The President's FY 2007 Budget proposes to temporary provisions in current law for one year, through 2006, to address the rapid rise in the number of taxpayers affected by the AMT in the near term. The Administration believes that a longer term solution to the problems associated with the individual AMT should be addressed within the context of fundamental tax reform.

 

The alternative minimum tax (AMT) imposes substantial burdens upon taxpayers who were not the originally intended targets of the individual AMT. A temporary provision, effective through 2005, increased the AMT exemption amounts to $40,250 for a single taxpayer, and $58,000 for a married couple filing a joint return.

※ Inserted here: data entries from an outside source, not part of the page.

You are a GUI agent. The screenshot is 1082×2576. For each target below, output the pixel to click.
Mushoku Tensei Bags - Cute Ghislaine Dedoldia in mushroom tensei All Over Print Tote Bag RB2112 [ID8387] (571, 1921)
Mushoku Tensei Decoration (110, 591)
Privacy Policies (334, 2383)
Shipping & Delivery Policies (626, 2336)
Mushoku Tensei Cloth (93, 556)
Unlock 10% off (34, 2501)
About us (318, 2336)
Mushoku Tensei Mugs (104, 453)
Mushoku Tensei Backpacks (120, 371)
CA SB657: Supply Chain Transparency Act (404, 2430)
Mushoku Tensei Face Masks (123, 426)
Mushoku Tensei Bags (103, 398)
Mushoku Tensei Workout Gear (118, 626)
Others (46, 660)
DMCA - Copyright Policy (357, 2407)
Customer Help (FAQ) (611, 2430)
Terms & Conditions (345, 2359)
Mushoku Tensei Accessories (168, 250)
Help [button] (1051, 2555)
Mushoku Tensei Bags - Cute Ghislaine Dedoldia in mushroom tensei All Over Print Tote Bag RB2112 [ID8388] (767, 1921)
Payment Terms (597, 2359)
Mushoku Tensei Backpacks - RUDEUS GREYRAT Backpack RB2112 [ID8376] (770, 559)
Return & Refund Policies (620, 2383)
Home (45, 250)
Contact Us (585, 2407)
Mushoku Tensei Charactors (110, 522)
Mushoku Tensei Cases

Beginning in 2006, the AMT exemption amounts decline to $33,750 for a single taxpayer, and $45,000 for a married couple filing a joint return. Another temporary provision effective through 2005, permits nonrefundable personal tax credits to offset both regular tax and the AMT.

 

Without any change in the tax law, the number of taxpayers subject to the AMT would increase by 20.4 million (from 5.5 million in 2005 to 25.9 million in 2006).

 

Improving Voluntary Compliance with the Tax Laws

 

While the vast majority of American taxpayers pay their taxes timely and accurately, the nation still has a significant tax gap -- the difference between what taxpayers should pay and what they actually pay on a timely basis. The net so-called "tax gap" is roughly $300 billion annually (15 percent of all taxes collected) and means that taxes are higher for compliant taxpayers. In an effort to reduce the tax gap with minimum taxpayer burden, the President's FY 2007 Budget proposes to:

 

  • Clarify the circumstances in which employee leasing companies and their clients can be held jointly liable for Federal employment taxes.

  • Require debit and credit card issuers to report to the IRS gross reimbursements paid to certain businesses.

  • Require increased information reporting for certain non-wage payments made by Federal, State and local governments to procure property and services.

  • Amend collections due process procedures applicable to Federal employment taxes.

  • Expand return preparer identification and penalty provisions.

 

In addition, the Treasury Department will study the standards used to distinguish between employees and independent contractors for purposes of withholding and paying Federal employment taxes.

 

Create New Dynamic Analysis Division within Treasury's Office of Tax Policy

 

In addition to the tax proposals outlined above, the President's FY 2007 Budget would create a new Dynamic Analysis Division within the Treasury Department's Office of Tax Policy. This Division would prepare dynamic analyses of major tax policy changes. Dynamic analysis emphasizes the potential economic benefits of tax changes for increasing and promoting economic growth. It is particularly important for evaluating broad changes to the tax system. Dynamic analysis recognizes a more comprehensive range of behavioral responses to tax changes, including how tax changes affect the size of the economy. The Treasury Department will likely be in a position to conduct a dynamic analysis of the President's tax proposals included in the FY 2007 Mid-Session Review (released in mid-July).

 

Improve Productivity to Constrain Costs at Internal Revenue Service

 

The President's FY 2007 Budget proposes an IRS operating budget of more than $10.7 billion, supporting the Administration's goal to restrain spending and increase tax receipts. As part of this budget proposal, the IRS will constrain costs by improving productivity, offsetting costs with user fees and other adjustments to operations. The budget proposal would enable the IRS to stay aligned with its strategic plan of balancing service and enforcement and the goal of improving compliance. Toward this end, the budget proposal holds steady resources for both taxpayer service and enforcing tax laws.